The patient gas column and the driving gas column may get admixed, e.g. due to turbulent flow. Furthermore, gas leakage may occur, e.g. leakage at a tracheal tube, or other locations in the anesthetic breathing apparatus.
These factors, singly or in combination, may lead to the driving gas column entering the patient circuit during inspiration. This crossing of the reflector driving gas over the volume reflector is called break-through or penetration of driving gas through the reflector unit and is an undesired condition, as the patient may receive less anesthetic agent than needed. This reduces patient safety as desired clinical effects to be obtained by the anesthetic agent may not be achieved.
In the anesthetic breathing apparatus of U.S. Pat. No. 4,989,597, an admixture of the gas columns occurs in the exchanger. An appropriate concentration of anesthetic gas is maintained by delivery of excess anesthetic gas in the breathing circuit as a compensation for losses due to mixing with the ventilator gas column.
This compensation is made to ensure the intended delivery of anesthetic gas, as even a small amount of mixing of the driving gas into the breathing circuit is regarded as undesired. Awakening or awareness of the patient may occur during anesthesia, which is highly undesired. In order to avoid this dire consequence, the excess amount of anesthetic gas is in U.S. Pat. No. 4,989,597 during every single exhalation wasted into the evacuation.

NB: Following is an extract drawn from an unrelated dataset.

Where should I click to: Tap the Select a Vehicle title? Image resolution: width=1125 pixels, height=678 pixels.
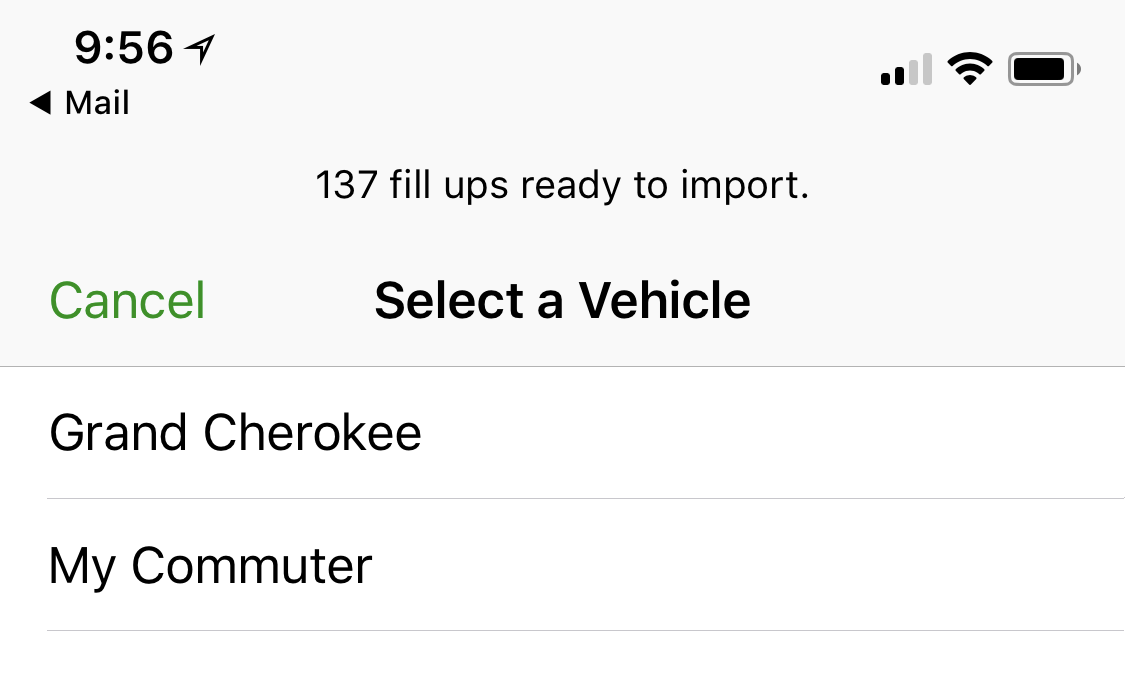562,300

There is a need to avoid such losses of anesthetic gas from the breathing circuit, e.g. due to economical reasons.
The exchanger in the system disclosed in U.S. Pat. No. 4,989,597 is a long, narrow, convoluted tube having a reflector volume of 2-3 liters.
There is also a need to reduce the reflector volume, e.g. due to limited space when wanting to integrate the reflector volume in an anesthesia machine. Another reason for desired reduced reflector volumes is that ventilatory performance of the anesthetic breathing apparatus would be improved. A compressible reflector volume of 2-3 liters constitutes a large compressible volume that causes delays and is a source of inaccurate ventilatory regulation. It should be kept in mind that the tidal volume for an average grown up is approximately 0.5 liters. For children the tidal volumes may be lower than 100 ml. With regard to such comparatively low tidal volumes, a compressible volume of 2-3 liters is disadvantageous for ventilatory regulation.
Moreover, a well defined front of the gas pillars requires a narrow tube or channel for the reflector volume, which consequently increases gas flow resistance, which is undesired. Increased resistance results e.g. in increased work of breathing of the patient during expiration, or leads to incomplete discharging of the patient's lungs during expiration.
However, reducing the reflector volume to a volume corresponding to a tidal volume, or less, raises other issues, as it would e.g. amplify the losses of anesthetic gas. Also, a reduced reflector volume entails narrower limits when leakage occurs, or when a patient requires large tidal volumes. The reflector volume is simply not sufficient for the task.
Hence, it would be advantageous to provide an improved anesthetic breathing apparatus having a reflector unit, allowing for reduced reflector volume, while maintaining or improving patient safety.